Globals or objects?
Duncan Booth
duncan.booth at invalid.invalid
Thu Feb 21 08:47:35 EST 2008
MartinRinehart at gmail.com wrote:
> I had a global variable holding a count. One source Google found
> suggested that I wouldn't need the global if I used an object. So I
> created a Singleton class that now holds the former global as an
> instance attribute. Bye, bye, global.
>
> But later I thought about it. I cannot see a single advantage to the
> object approach. Am I missing something? Or was the original global a
> better, cleaner solution to the "I need a value I can read/write from
> several places" problem?
A singleton is simply another form of global. The benefit of a singleton
is that it can be used to encapsulate several related values and methods
in a single globally accessible space. The easiest way in Python to
implement a singleton is just to use a module: all modules are
singletons and there is a defined mechanism (import) for accessing them.
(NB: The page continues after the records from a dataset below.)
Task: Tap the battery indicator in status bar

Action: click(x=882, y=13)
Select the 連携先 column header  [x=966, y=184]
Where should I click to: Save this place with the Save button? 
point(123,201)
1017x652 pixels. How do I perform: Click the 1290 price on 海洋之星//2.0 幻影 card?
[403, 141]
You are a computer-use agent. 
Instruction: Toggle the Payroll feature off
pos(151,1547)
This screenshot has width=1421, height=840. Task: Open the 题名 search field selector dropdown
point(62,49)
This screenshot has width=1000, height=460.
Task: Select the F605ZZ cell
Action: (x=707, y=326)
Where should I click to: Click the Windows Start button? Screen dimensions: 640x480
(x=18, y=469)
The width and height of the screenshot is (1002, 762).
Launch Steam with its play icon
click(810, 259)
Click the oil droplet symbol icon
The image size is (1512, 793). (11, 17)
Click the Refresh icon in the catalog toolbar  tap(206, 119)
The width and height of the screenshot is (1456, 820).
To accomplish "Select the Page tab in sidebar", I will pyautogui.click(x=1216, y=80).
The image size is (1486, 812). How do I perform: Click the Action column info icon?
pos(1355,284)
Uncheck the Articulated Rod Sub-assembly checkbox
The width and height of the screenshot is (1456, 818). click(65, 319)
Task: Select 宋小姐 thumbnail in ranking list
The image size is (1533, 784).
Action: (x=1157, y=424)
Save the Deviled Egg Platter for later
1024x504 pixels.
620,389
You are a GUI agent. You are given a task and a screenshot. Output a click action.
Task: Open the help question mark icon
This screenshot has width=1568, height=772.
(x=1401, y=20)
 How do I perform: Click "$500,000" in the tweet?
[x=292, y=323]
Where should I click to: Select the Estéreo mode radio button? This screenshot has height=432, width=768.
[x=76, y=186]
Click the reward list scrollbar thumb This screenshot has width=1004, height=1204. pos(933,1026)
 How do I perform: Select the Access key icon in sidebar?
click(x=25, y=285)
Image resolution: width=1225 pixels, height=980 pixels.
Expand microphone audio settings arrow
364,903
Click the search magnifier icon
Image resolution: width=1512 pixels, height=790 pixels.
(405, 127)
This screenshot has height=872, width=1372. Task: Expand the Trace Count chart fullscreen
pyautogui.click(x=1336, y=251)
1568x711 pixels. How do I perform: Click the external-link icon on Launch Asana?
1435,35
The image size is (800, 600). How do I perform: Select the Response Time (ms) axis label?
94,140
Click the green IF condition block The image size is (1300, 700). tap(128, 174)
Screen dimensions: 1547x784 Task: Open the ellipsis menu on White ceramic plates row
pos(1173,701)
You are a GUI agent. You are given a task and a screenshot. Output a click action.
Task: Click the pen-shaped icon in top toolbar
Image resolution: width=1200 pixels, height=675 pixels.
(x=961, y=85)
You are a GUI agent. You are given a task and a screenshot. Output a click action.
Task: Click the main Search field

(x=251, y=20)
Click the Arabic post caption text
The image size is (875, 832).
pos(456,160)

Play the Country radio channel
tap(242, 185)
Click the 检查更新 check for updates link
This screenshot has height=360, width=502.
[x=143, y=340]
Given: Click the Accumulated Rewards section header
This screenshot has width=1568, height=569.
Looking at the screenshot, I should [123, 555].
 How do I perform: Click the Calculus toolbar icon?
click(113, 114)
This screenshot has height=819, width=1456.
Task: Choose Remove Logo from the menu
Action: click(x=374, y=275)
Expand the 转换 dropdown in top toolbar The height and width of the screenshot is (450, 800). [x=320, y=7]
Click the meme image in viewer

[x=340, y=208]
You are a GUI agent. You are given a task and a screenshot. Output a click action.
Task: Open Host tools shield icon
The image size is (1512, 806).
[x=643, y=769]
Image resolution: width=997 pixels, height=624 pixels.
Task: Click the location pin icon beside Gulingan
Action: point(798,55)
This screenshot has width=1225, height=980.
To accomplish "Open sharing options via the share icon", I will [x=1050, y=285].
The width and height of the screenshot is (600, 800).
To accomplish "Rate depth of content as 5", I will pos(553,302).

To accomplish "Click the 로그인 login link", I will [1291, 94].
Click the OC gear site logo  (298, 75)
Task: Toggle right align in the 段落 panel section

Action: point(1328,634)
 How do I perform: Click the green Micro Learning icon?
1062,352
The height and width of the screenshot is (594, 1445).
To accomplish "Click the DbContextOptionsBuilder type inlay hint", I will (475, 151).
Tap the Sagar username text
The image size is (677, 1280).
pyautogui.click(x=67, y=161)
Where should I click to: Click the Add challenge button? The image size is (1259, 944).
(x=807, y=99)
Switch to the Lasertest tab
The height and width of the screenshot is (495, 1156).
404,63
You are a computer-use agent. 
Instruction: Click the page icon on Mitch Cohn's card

It sounds as though you simply replaced a value stored in a singleton
object (global in a module) with a value stored in a singleton object
(attribute of your class) which is referenced from a singleton object
(your module).
The real benefit from using an object comes when you stop making it a
singleton. Create it at some high level in your code and pass it around
as a parameter, or hold a reference to it in some other object which is
passed around. When you do this you no longer have a global, and the
benefits you get include:
* for your counter example, you can have multiple counters counting
different things without having to duplicate counter code for each thing
you want to count.
* it becomes much easier to write tests for your code, because each test
can create its own context and be completely independant from the other
tests. e.g. you can test a generic counter without having to know you
are testing the foo counter or the bar counter, and you can test
something which counts foos without having to worry that other tests may
already have counted some foos.
There is another lesser (and Python specific) benefit to storing a value
as an attribute of a class rather than a global in a module: if you
later want to intercept assignments to the attribute you can turn it
into a property, but doing the same thing on a module is much harder.